* MATERIAL SHOWN

*** Begin section ***

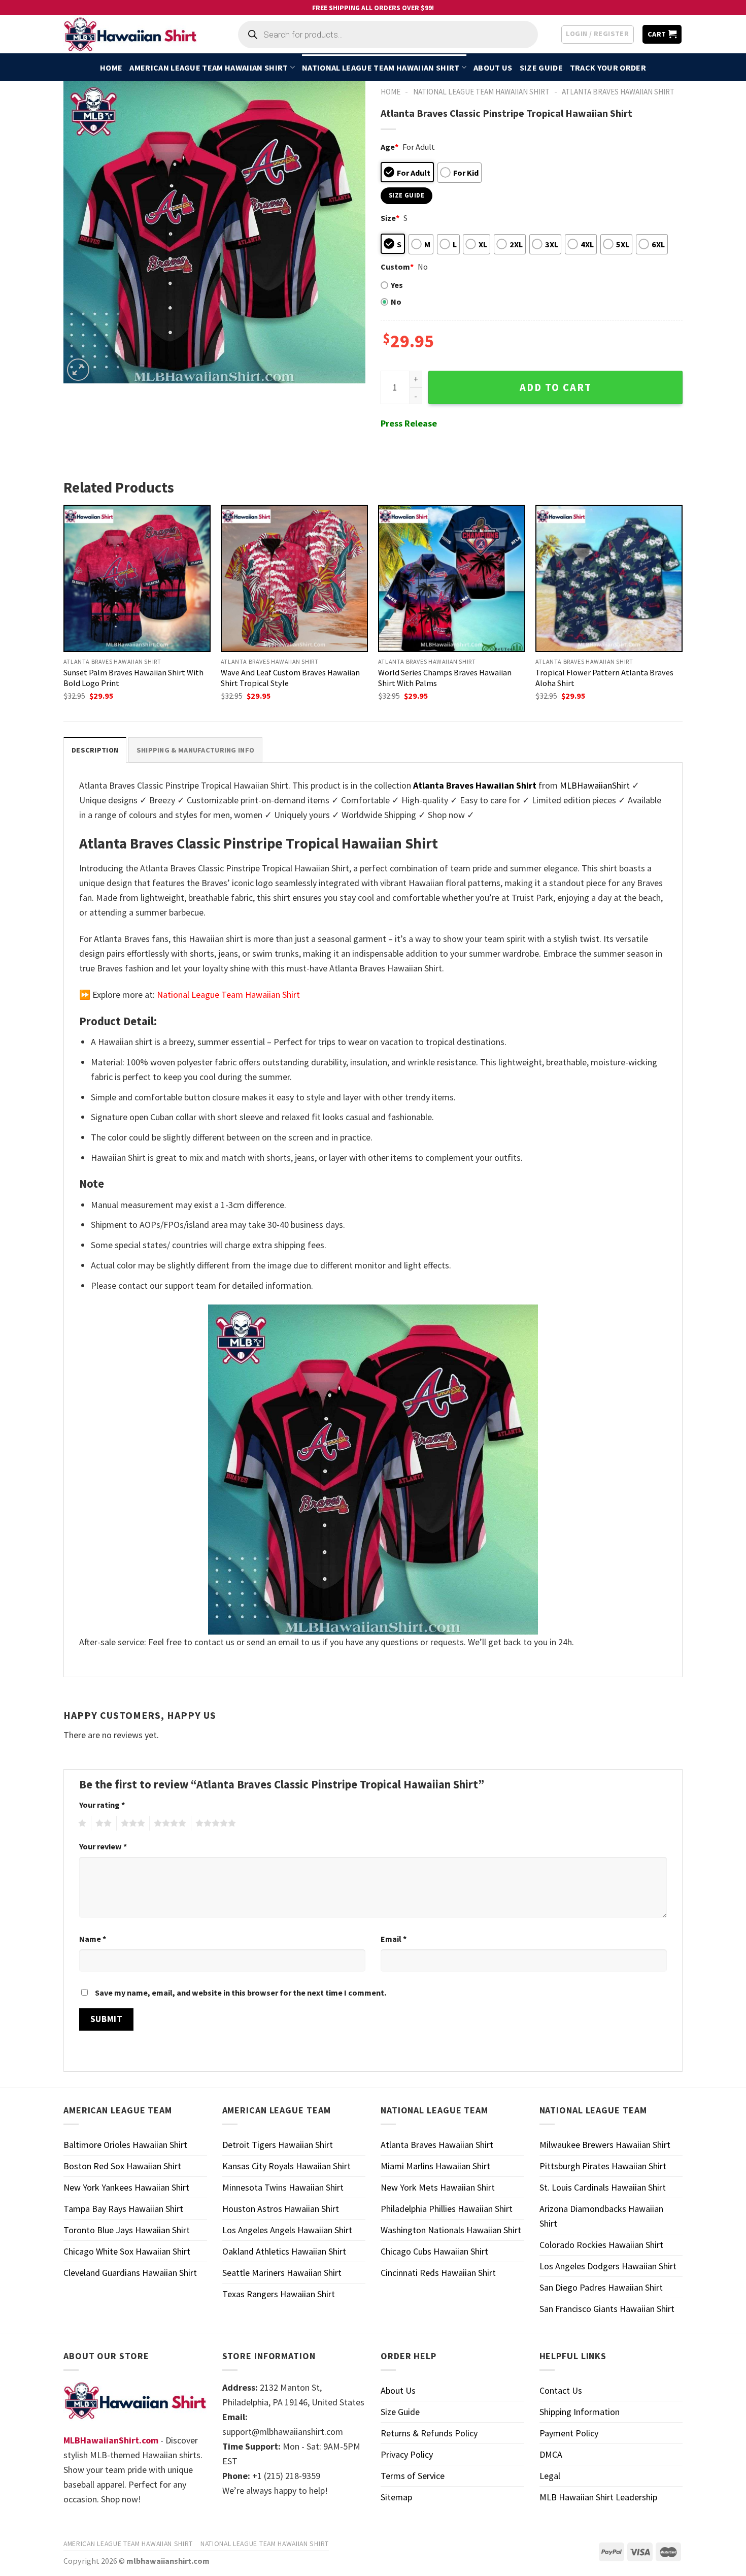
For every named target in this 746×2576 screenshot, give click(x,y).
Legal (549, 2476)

*** End section ***
*** Begin section ***

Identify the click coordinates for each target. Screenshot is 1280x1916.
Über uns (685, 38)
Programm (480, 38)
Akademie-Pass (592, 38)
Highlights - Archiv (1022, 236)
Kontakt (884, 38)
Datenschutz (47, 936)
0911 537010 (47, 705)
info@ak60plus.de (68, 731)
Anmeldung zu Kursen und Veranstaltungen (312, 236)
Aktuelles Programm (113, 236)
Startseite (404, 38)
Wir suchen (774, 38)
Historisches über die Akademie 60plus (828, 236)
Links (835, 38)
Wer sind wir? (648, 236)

*** End section ***
*** Begin section ***

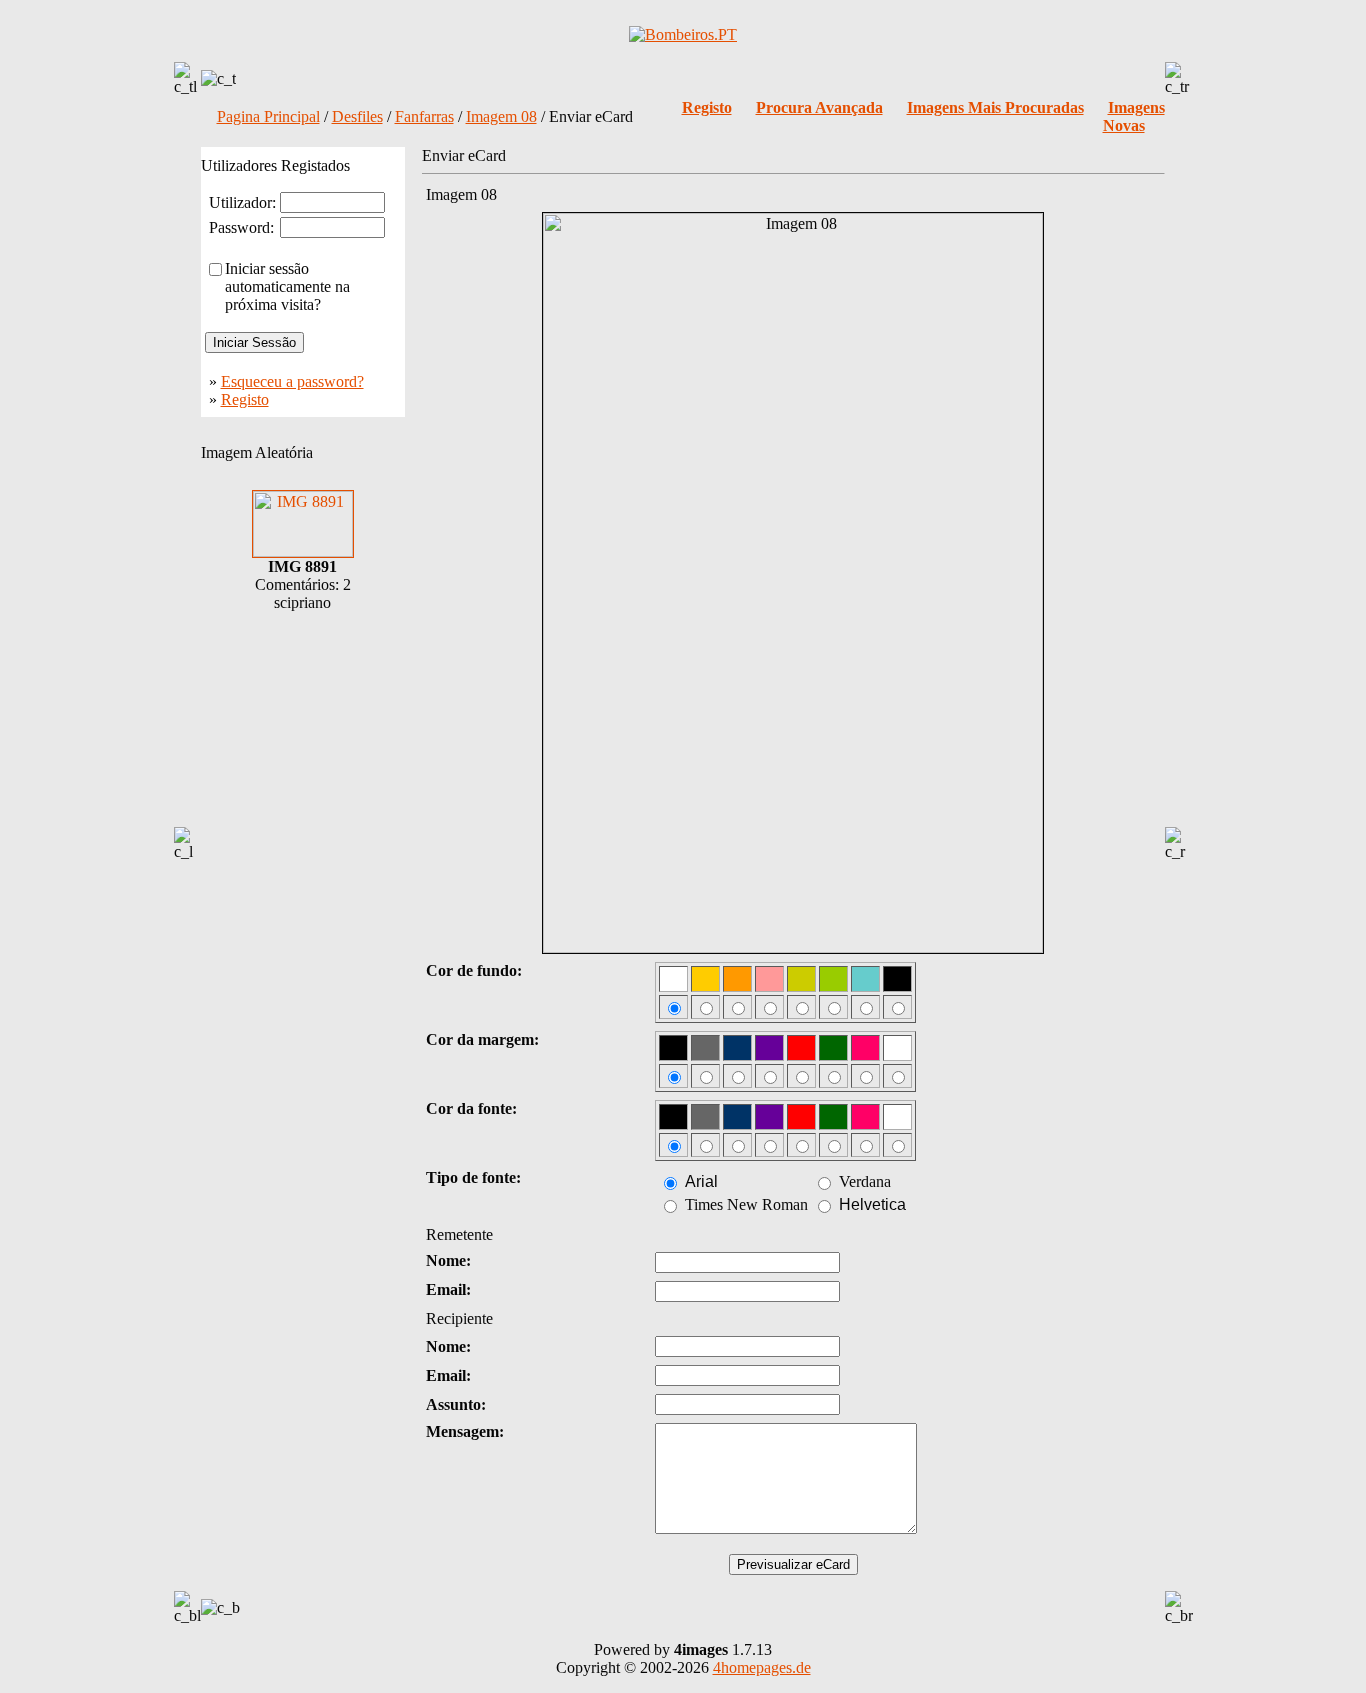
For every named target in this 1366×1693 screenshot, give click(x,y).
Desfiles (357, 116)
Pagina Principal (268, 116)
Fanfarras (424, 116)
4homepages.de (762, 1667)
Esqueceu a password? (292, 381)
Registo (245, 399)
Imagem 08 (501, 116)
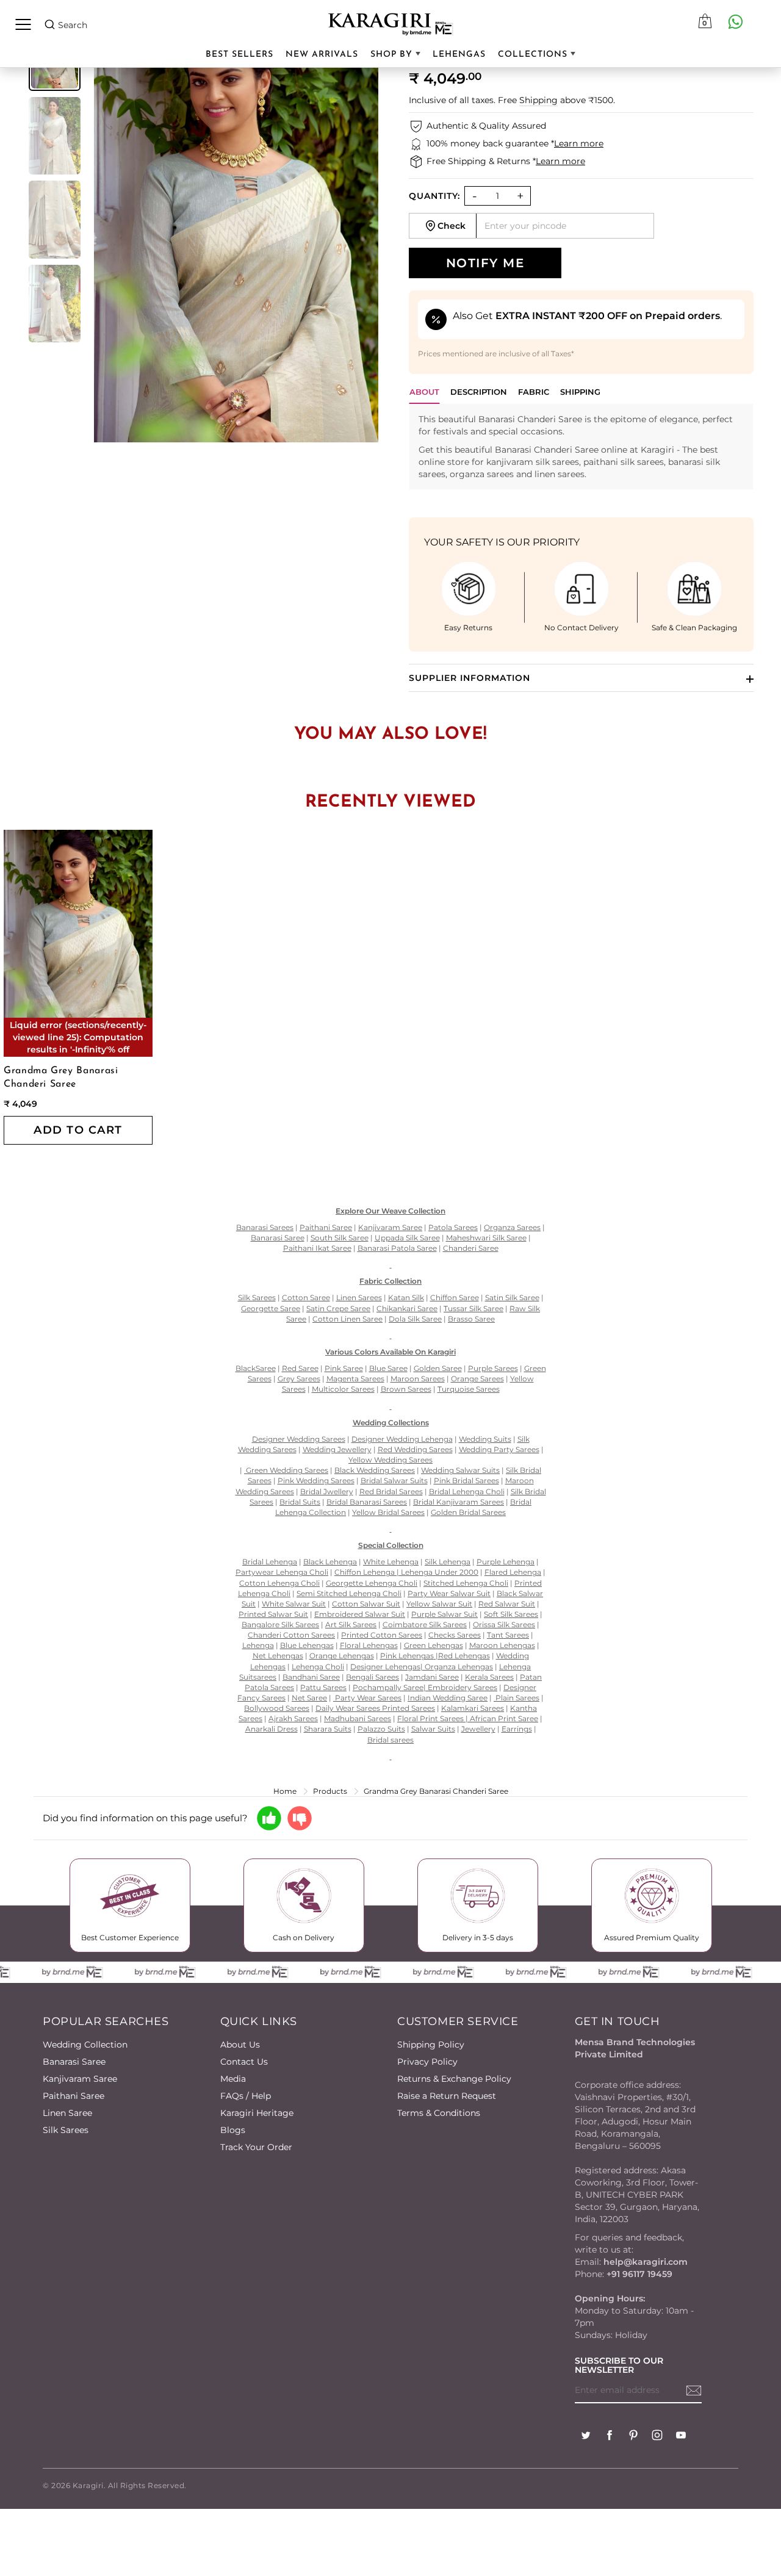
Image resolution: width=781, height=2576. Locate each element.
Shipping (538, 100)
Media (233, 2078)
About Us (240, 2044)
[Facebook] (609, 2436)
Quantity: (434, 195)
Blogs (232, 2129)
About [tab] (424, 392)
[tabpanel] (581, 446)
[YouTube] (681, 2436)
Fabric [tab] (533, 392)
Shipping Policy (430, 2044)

*** End section ***

* WORK REQUEST
Say how many lines above contain the string "this", writing only the number.

* ANSWER SECTION
2